“啪嗒——”
门外忽然传来轻轻的叩门声,云酥微微抬起眼睫,伸手推开门。
门外是一片灰蒙蒙的雨幕,走廊上悬挂的灯半旧,黯淡无光。
男人静默地立在门外,一点微弱的光飘洒下来,落在他肩头,衬托出一层暖洋洋的微光,显得矜贵又冷淡。
她闻到一股淡淡的酒气,男人抬起指尖,她才留意到拎着一包零食。
“夜宵,吃吗?”
撕开葡萄糖果的包装时,会发出小小的撕拉声。
云酥在国外时,很馋这种糖果,可惜没有卖的。
没想到,时隔五年,他还记得自己的喜好。
老旧的法国电影还在慢慢地播放着,画面灰暗,男女主争吵不休。
与电影画面形成对比的,是静谧的室内。
云酥裹着小毯子,吃着糖果,昏昏欲睡。
忽然间听见对方低沉的嗓音,轻轻响起。
“当时我很难过。

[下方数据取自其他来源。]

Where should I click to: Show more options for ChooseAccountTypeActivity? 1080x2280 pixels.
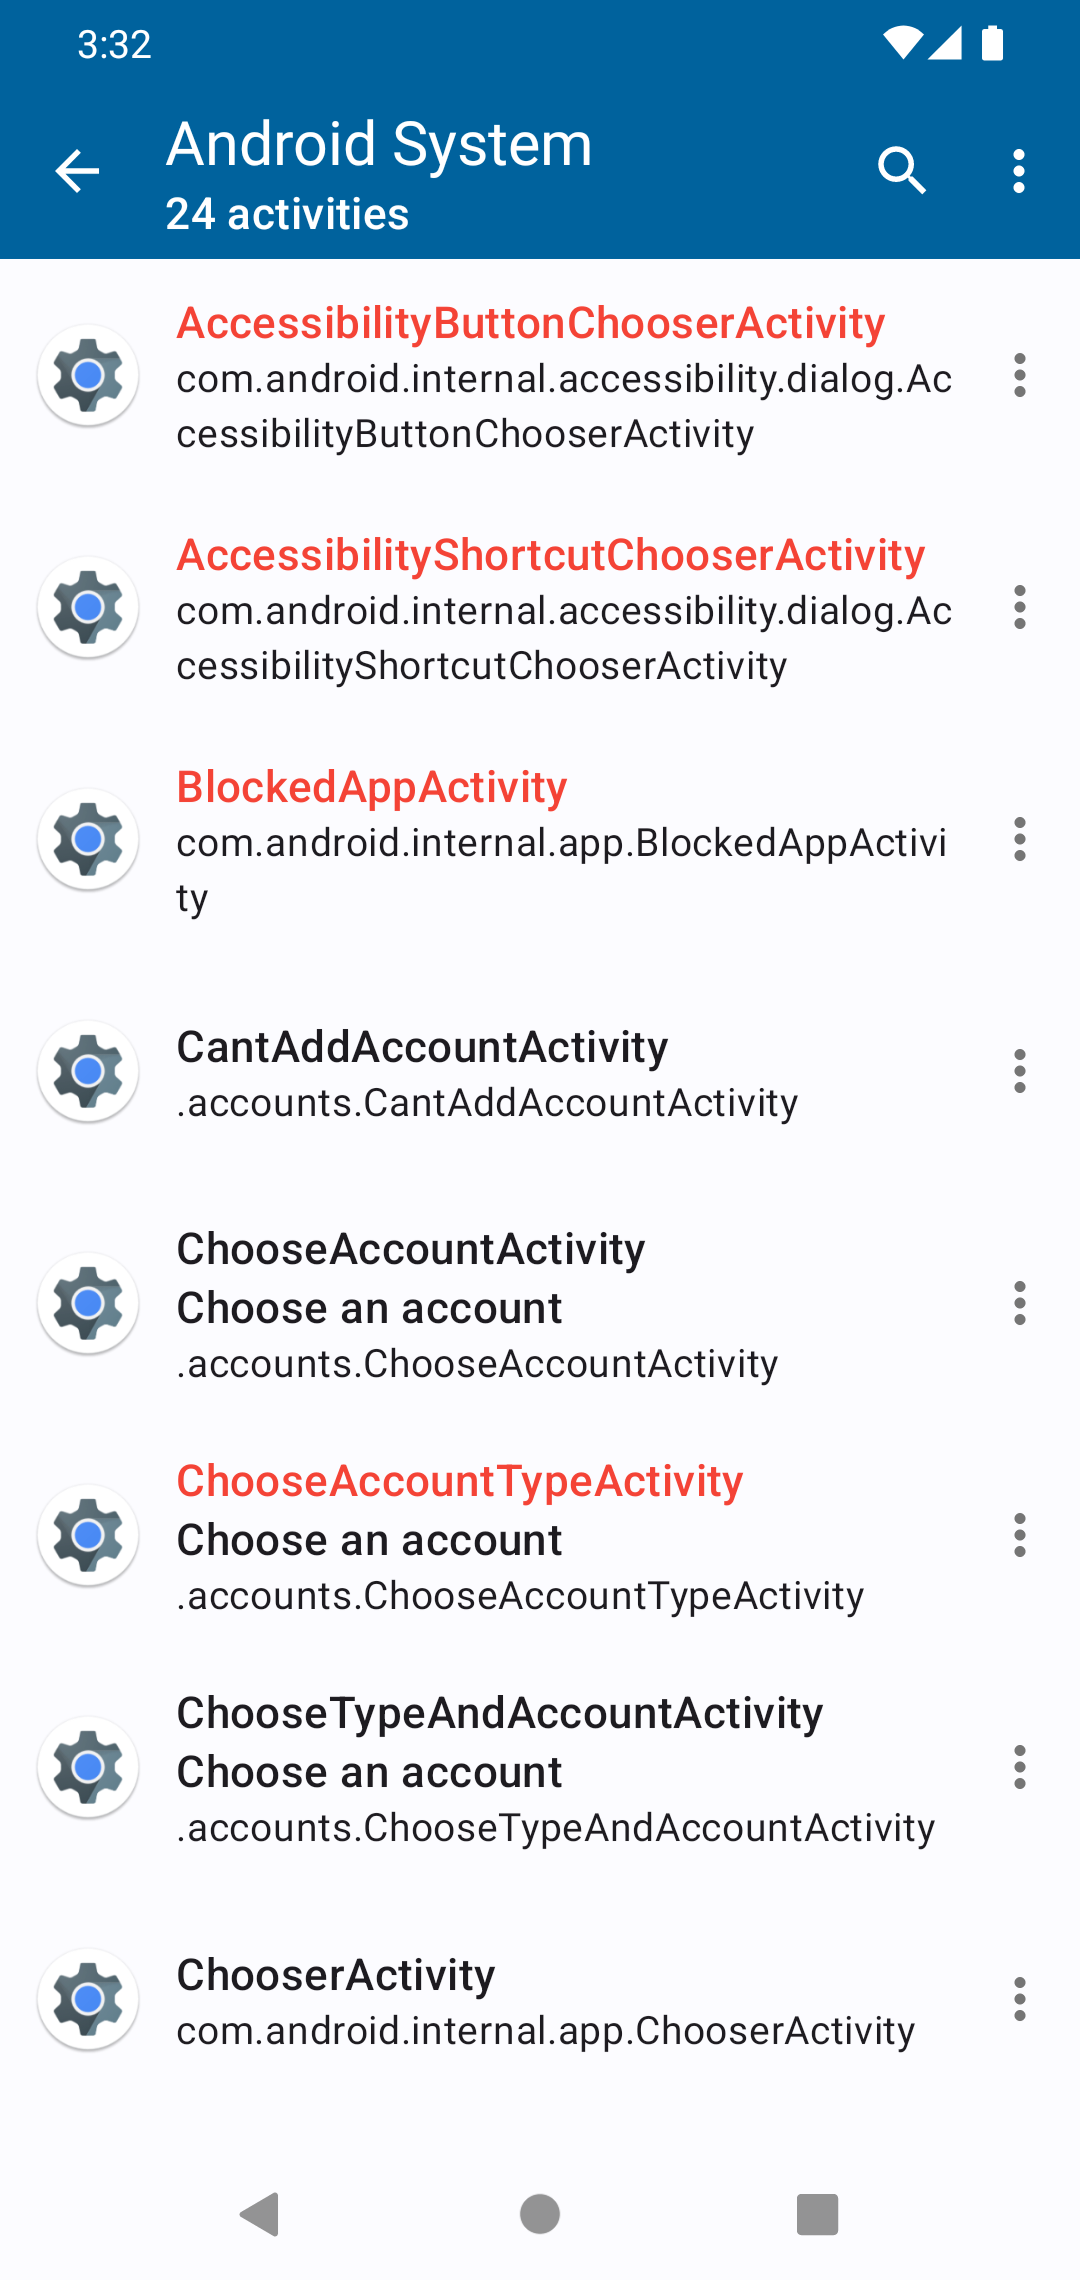click(1019, 1536)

”
她微微一惊,齿间不自觉地咬破糖衣,里面的果酱流淌出来,是甜腻的味道。
她没有回应,却心照不宣。
“可却忘了,”他语气如呢喃细语,“你也很难过。”
人们都是这样,当然只能感受到落在自己身上的苦难,而对别人的痛苦无法感同身受。
傅知亭也无法免俗,他不得不承认,在那一瞬间,他也只能感受自己身上的疼痛。
可他又比其他俗人要更高洁一点。云酥想,当她眼眸微怔地望见,男人垂着眼睫,无比郑重地向她道歉。
“抱歉。”
窗外雨声渐大,夜色更浓。
室内昏黄色的灯光下,他们像是潮湿雨天生长出来的某种植物,紧紧地缠绕在一起。
云酥又回到公司上班,最开心的莫过于小姚,跟在她身边说这段时间公司里流传的各种八卦。
电梯门缓缓打开,小姚正说到兴头上,“总裁办公室的那个王姚伶,听说最近跟孟副总……”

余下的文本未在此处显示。